Open remicousin opened 1 year ago
The overall approach of label the data, group by labels, aggregate over groups feels good to me.
I'm not so confident about dayofyear366, because of the confusion around leap days. I've thought about that problem enough to know that thinking about it more probably isn't going to help, one just has to pick one of the several imperfect solutions available. I'm curious why you felt you needed to implement it now. Is isn't relevant to the onset/cessation work as far as I can see.
I did it then mostly because I had an epiphany and wanted to... battre le fer tant qu'il est chaud. I do want to make a daily climatology for the water balance work so there is a little bit of motivation from there. If we validate that route, it will impact also the onset/cessation work to compute them for multiple years. This is now done by our seasonal_ functions that rely on dailytobegroupedby (that you didn't like) that this work is heavily inspired from. It really is the same thing, only written (API?) differently.
@aaron-kaplan I am going to continue our conversation here. First, I can split the seasonal work from the climato/ano work since they don't share code and since the seasonal thing is more pressing now.
I realize that there is an additional difficulty with the water balance application of seasonal grouping. Which is that water balance accepts multiple inputs and return multiple outputs. It turns out that there is a Dataset.groupby but so that means I also need to make water balance functions accept its inputs as one Dataset, and returns another Dataset. So that I can apply the labelling-dropping function to it, then the grouping function (groupby), then the operator on groups...

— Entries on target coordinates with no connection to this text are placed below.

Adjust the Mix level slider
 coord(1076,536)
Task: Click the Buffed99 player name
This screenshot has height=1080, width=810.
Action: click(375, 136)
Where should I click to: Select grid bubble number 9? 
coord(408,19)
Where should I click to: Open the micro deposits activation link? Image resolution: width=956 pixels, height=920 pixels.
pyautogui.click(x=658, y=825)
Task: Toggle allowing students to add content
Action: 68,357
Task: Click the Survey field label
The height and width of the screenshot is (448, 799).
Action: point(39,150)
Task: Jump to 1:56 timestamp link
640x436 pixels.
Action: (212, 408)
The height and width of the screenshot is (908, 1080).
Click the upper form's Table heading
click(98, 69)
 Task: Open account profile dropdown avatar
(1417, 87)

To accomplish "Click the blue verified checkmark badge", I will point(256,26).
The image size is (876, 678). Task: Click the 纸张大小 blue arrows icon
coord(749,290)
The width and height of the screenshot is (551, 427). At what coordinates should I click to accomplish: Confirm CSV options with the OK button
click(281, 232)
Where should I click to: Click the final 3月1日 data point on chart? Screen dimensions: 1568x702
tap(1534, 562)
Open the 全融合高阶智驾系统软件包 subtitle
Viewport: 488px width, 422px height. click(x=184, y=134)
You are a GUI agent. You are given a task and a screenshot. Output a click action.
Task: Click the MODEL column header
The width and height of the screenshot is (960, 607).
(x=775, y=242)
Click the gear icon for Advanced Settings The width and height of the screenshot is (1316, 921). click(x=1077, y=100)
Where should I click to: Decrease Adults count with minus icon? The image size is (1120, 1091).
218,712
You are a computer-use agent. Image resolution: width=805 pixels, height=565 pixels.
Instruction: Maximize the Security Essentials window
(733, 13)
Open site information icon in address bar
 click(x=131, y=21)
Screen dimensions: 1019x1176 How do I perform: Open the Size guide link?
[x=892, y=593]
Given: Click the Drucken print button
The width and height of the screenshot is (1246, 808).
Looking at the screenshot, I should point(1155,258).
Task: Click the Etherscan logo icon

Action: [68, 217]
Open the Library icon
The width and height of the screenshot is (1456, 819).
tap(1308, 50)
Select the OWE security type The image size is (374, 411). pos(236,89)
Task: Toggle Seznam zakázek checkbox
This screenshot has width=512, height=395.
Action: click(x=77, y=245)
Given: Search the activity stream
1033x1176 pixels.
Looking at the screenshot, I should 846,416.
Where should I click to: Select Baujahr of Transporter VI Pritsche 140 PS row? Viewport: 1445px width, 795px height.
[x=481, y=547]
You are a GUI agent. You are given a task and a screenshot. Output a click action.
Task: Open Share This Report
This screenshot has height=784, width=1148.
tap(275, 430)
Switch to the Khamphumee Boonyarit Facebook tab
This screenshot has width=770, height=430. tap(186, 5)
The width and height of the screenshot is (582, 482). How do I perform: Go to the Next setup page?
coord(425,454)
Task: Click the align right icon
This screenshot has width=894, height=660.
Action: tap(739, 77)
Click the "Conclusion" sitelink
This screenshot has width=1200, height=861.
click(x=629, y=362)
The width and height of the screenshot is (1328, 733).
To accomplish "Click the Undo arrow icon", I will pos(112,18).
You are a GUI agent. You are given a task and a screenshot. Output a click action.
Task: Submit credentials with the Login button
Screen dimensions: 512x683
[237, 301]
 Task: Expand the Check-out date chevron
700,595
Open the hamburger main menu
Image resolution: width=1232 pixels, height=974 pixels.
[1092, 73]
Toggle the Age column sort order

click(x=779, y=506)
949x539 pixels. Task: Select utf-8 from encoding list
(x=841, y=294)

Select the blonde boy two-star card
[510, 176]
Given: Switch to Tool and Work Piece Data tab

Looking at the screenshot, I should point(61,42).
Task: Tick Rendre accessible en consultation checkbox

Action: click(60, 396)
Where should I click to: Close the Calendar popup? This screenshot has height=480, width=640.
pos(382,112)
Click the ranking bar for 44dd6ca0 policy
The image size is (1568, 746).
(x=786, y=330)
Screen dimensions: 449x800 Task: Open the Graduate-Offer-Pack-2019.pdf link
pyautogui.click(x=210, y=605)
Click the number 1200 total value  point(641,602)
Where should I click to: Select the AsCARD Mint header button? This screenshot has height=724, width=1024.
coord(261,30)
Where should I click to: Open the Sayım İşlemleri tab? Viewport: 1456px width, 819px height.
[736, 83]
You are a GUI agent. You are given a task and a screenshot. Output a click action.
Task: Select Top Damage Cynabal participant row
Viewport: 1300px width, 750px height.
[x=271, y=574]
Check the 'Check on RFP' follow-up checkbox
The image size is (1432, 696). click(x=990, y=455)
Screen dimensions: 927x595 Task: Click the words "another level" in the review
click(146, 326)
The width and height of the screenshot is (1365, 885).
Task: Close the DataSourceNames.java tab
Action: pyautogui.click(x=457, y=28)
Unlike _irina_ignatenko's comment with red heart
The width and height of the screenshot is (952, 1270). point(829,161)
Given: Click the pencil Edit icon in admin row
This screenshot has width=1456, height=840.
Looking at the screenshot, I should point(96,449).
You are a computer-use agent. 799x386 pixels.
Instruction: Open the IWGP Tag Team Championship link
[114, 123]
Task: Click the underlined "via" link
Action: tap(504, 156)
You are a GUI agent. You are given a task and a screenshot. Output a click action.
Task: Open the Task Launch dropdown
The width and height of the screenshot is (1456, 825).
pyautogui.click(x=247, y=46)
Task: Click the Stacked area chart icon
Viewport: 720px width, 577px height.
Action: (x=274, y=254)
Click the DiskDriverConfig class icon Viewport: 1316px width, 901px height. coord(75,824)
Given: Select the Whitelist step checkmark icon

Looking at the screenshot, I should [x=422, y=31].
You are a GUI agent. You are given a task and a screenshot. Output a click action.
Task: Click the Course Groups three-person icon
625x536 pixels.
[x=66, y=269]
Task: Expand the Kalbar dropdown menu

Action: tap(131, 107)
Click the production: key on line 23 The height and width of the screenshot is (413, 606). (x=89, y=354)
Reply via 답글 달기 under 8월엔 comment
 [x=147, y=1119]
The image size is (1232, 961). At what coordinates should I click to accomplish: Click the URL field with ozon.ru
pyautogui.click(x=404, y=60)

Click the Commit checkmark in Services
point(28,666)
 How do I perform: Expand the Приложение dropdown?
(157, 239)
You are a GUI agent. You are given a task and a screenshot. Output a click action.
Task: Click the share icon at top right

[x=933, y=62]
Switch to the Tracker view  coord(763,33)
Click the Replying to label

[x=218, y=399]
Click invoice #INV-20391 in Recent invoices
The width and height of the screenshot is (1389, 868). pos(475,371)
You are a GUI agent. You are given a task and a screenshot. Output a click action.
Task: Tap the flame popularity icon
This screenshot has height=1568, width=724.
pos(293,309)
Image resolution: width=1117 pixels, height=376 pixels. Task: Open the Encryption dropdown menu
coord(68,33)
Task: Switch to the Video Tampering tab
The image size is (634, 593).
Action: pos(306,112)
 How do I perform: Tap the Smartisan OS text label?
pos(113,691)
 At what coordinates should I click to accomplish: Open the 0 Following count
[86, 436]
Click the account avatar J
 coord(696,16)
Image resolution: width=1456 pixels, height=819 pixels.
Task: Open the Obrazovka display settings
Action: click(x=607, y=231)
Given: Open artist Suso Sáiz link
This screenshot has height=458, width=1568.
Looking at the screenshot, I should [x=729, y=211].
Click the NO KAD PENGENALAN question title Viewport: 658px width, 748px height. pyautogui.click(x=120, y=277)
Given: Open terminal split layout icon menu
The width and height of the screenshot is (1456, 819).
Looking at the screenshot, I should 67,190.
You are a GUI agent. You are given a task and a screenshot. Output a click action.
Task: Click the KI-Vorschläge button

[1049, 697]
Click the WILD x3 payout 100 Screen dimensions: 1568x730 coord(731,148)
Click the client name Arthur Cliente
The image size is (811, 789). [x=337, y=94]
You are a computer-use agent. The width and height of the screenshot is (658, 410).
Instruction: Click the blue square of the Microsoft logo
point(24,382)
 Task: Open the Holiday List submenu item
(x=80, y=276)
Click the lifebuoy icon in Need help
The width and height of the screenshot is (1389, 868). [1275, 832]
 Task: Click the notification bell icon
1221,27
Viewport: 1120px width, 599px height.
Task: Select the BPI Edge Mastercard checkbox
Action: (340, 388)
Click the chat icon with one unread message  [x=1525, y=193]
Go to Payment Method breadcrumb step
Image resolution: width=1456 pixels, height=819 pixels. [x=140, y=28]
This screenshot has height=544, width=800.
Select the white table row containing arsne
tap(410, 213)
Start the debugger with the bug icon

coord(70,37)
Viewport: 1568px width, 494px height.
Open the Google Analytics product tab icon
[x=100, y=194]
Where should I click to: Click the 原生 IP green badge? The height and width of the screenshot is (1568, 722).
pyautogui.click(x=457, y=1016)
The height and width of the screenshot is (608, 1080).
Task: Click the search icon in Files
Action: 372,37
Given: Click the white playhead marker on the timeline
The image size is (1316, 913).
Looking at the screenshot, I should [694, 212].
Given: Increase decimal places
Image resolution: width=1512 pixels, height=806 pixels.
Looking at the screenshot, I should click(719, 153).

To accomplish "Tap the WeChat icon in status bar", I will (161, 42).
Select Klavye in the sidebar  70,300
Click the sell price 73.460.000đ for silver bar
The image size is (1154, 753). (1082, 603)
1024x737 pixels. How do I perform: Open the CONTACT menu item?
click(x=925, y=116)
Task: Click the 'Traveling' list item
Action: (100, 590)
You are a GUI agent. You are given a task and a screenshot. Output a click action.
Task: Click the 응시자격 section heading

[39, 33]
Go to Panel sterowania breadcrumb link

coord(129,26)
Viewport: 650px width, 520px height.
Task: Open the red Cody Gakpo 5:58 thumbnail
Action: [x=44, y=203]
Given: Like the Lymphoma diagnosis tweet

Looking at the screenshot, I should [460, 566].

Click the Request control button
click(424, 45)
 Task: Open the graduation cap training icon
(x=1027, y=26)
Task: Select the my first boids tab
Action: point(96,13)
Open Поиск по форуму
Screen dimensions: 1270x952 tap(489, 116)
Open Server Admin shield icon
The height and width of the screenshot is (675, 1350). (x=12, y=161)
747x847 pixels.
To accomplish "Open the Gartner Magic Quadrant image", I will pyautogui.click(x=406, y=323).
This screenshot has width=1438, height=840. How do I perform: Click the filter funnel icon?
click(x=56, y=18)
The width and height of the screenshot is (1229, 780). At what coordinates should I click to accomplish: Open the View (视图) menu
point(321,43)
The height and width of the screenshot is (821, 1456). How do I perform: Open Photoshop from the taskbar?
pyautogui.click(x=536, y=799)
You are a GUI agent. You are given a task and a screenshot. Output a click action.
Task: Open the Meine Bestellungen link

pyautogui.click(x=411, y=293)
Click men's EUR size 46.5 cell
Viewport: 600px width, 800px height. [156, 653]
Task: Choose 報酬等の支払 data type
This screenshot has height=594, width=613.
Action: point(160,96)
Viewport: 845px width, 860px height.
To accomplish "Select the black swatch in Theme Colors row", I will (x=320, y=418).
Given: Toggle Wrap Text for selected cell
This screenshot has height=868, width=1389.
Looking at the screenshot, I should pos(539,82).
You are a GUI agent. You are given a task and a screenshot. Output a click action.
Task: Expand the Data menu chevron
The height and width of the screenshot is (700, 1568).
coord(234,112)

Adding Xandre more systematically now on this "core" work... even if only for FYI. This talks about the seasonal case only now. I moved the clim/ano part into another PR.
Revisited this based on Tuesday conversation. Need to work on doc, adding in particular examples of usage. Tests are now real tests. Want to add test for sparse data
@aaron-kaplan can we move this on?
Namely to do "seasonal" analysis, ie to apply same analysis to a slice of daily data within each year and to do "daily climatology" and back from clim to real time to, for instance, compute anomalies.
There are 2 functions and 2 tests. Tests aren't really tests but rather how I envision the usage (or what would be inside functions easier for the user to call). seasonal_groups creates the groups for seasonal analysis while dayofyear366 creates the groups for climatologies.
The first test function shows one can apply one after the other different functions to seasons only (of course no more seasonal analysis can be done after a reducing function is applied -- and also, one doesn't have to apply a reducing function, the end result is then a normal daily variable, only with data points only at days of seasons). Here seasonal_groups ensures that we keep only complete seasons, but I think it should keep also truncated seasons at extremities and let user slice accordingly if they don't want incomplete seasons. I labeled the groups with the first day of the season, but we should also keep the last day. Or keep the "groups" attribute some how that is a dictionary of lists showing all the points associated with each label.
The climato/ano case... I haven't much to comment. Should we be given a 365-day climato, it would be easy to project it to a 366-day one such as the one I created and fill Feb 29 with something and have the user have a few options about what to fill with.
Also with this set up, we need not create functions for each seasonal (e.g. seasonal_sum, seasonal_onset) or climato/ano analysis (e.g. clim: mean, stddev...; ano: subtract, divide...), but can describe the process in documentation, or make functions calling functions (this time allowing users to see them): seasonal(daily_data, start_day, start_month, end_day, end_month, [func1, func2...]) climato(daily_data, [func1, func2...]) ano(daily_data, [func1, func2...])
(also, this is not necessarily meant to merge: this is playground.... I thought there was a label or something for that but now I can't see it)